(Data excerpts)
++++++++

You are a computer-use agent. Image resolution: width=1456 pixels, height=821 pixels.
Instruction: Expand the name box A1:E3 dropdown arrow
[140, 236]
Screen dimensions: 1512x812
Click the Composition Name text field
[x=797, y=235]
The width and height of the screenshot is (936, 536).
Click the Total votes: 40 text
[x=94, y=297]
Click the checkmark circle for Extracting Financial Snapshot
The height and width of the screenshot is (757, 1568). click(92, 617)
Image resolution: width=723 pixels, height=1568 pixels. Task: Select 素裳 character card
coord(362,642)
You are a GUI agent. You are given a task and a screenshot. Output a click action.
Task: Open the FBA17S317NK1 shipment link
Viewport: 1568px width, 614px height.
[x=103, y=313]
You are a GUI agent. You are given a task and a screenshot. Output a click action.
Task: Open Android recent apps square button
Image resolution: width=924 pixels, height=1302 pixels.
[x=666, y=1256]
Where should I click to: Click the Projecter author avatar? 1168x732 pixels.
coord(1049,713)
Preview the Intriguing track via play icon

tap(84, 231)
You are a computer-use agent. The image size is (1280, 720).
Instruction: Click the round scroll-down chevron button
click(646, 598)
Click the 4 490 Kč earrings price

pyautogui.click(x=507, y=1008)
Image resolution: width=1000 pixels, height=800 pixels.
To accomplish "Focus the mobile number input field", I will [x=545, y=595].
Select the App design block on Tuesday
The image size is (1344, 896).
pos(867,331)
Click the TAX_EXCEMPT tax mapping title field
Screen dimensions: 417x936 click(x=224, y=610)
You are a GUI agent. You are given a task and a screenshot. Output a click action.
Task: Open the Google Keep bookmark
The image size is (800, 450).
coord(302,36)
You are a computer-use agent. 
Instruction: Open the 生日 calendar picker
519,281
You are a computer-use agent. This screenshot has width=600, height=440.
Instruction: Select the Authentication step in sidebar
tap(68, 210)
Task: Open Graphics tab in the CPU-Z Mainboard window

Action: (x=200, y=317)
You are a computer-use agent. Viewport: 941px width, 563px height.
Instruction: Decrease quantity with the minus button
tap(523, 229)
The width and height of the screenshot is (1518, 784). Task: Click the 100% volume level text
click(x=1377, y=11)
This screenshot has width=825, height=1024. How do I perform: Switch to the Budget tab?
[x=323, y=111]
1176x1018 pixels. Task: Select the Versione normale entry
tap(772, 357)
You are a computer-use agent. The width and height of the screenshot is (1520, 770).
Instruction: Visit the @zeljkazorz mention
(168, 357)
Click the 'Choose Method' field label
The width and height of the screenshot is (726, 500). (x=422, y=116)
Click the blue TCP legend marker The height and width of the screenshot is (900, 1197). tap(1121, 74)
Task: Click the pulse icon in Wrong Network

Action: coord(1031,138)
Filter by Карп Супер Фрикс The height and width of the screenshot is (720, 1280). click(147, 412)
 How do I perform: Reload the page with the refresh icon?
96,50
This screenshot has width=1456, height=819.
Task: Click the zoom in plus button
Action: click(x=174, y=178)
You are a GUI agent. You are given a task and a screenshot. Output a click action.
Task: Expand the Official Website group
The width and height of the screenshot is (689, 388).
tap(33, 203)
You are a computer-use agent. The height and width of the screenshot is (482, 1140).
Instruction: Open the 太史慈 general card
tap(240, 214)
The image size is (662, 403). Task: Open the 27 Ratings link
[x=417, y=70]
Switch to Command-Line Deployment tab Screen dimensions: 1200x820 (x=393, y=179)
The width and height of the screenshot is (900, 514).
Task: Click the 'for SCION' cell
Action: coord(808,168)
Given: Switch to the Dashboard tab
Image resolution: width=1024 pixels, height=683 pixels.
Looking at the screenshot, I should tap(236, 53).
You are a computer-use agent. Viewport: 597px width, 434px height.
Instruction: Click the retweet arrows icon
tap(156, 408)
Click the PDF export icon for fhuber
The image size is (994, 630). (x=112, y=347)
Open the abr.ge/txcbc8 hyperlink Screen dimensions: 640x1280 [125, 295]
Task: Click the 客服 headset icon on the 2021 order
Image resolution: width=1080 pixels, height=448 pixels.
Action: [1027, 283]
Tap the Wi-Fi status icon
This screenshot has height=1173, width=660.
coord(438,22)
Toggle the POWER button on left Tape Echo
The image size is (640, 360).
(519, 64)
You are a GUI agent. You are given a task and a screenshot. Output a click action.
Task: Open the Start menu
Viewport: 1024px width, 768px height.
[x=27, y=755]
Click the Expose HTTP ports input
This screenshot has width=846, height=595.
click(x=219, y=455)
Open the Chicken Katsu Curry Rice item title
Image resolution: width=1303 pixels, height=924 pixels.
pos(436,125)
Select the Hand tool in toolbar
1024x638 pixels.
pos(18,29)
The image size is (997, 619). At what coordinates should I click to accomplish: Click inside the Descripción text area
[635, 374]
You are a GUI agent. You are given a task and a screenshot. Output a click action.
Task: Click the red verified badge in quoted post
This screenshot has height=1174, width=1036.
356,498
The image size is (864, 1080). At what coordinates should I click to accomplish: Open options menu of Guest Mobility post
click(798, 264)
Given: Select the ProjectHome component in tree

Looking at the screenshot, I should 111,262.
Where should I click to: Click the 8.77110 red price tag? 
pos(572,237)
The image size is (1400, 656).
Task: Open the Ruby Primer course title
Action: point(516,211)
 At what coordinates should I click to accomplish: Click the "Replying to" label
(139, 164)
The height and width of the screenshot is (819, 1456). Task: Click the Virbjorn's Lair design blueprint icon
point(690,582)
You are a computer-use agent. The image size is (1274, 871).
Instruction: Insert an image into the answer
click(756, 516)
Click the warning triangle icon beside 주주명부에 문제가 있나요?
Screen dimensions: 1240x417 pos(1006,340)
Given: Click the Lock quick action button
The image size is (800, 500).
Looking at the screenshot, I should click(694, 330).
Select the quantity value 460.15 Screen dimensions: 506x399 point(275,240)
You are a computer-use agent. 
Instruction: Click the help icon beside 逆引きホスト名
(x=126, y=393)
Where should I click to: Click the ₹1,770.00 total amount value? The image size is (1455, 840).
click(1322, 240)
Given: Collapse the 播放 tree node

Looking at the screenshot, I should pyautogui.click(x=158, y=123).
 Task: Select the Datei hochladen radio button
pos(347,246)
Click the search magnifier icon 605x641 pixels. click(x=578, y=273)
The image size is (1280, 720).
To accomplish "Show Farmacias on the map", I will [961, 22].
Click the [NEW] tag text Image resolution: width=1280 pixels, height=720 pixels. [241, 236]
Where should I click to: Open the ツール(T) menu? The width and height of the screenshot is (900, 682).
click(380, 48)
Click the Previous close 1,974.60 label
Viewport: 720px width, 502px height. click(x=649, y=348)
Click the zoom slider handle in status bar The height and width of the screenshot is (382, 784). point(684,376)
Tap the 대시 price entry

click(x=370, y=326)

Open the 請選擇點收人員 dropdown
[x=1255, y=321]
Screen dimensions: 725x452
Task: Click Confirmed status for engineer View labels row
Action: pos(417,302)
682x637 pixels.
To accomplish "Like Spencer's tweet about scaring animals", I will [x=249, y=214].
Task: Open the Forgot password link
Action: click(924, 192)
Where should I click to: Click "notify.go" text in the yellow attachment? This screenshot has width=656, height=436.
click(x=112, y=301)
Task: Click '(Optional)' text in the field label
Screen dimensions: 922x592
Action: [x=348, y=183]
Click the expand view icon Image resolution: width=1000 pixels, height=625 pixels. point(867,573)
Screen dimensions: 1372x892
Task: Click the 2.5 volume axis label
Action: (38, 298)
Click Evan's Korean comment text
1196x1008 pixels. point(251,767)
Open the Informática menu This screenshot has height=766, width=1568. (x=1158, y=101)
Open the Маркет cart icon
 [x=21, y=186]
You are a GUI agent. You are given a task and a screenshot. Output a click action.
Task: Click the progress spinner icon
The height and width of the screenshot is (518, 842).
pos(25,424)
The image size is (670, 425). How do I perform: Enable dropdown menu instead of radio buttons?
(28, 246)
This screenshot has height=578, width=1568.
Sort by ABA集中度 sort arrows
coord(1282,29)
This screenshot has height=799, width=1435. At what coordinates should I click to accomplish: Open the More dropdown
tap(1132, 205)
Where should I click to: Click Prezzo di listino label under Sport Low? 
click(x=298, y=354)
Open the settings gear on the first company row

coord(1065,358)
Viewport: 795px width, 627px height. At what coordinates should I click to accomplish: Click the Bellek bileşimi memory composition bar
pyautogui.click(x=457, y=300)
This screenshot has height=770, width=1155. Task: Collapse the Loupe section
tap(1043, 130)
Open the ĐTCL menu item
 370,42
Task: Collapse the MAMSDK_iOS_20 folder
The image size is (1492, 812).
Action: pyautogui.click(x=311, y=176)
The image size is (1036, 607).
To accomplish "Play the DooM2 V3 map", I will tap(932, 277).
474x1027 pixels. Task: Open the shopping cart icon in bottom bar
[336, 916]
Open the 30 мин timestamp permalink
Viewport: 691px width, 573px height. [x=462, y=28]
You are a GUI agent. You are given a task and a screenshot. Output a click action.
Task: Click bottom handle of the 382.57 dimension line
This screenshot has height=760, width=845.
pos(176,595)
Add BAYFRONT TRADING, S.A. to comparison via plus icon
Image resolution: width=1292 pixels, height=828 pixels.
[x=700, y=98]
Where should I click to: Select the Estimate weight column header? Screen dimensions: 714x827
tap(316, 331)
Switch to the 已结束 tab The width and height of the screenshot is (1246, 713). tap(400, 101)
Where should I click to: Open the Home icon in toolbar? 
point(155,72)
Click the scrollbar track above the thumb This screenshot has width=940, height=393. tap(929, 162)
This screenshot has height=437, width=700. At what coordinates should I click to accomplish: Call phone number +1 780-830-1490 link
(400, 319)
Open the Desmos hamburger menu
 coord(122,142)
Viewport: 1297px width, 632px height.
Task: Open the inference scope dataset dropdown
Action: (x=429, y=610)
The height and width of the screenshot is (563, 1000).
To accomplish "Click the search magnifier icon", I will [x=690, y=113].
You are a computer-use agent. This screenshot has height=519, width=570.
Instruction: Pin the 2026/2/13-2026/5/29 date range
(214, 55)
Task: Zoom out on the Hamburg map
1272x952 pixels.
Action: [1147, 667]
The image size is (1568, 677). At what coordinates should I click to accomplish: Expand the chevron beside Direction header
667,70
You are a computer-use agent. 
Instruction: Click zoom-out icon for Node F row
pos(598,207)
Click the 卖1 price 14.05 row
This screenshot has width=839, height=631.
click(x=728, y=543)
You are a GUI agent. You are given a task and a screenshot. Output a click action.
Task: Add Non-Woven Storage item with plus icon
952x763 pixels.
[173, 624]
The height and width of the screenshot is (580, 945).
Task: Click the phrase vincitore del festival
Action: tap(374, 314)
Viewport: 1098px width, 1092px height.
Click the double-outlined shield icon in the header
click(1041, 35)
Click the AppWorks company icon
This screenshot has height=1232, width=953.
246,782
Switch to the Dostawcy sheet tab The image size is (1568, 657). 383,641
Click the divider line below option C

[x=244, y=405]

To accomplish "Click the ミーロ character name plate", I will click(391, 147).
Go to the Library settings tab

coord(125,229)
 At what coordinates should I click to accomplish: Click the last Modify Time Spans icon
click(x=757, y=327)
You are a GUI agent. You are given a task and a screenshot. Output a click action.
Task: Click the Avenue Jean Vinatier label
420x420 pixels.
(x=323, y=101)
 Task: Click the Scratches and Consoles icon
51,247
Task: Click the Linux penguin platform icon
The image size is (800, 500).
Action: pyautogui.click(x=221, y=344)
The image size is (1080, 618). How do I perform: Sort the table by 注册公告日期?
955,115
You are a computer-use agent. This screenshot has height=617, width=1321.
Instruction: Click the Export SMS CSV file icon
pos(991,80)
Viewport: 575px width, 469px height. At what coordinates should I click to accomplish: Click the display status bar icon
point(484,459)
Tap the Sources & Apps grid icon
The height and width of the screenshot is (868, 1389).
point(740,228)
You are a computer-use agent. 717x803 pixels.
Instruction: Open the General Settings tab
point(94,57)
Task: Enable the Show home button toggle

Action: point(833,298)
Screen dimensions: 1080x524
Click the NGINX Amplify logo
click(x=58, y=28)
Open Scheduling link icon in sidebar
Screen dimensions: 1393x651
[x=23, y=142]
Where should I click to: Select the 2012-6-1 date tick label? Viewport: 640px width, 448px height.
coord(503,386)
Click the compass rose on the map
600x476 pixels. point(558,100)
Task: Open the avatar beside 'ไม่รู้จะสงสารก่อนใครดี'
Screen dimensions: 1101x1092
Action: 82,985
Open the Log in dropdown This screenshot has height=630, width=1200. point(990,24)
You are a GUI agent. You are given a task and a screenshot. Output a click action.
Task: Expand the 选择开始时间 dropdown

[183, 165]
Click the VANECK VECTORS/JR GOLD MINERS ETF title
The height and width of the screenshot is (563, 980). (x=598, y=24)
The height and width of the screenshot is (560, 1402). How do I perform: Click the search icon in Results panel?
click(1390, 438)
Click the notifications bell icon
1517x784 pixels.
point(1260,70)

++++++++

== Action item ==
Which lines of the data include the word "magnifier"? Copy each one.

== Result of this exercise ==
Click the search magnifier icon 605x641 pixels. click(x=578, y=273)
To accomplish "Click the search magnifier icon", I will [x=690, y=113].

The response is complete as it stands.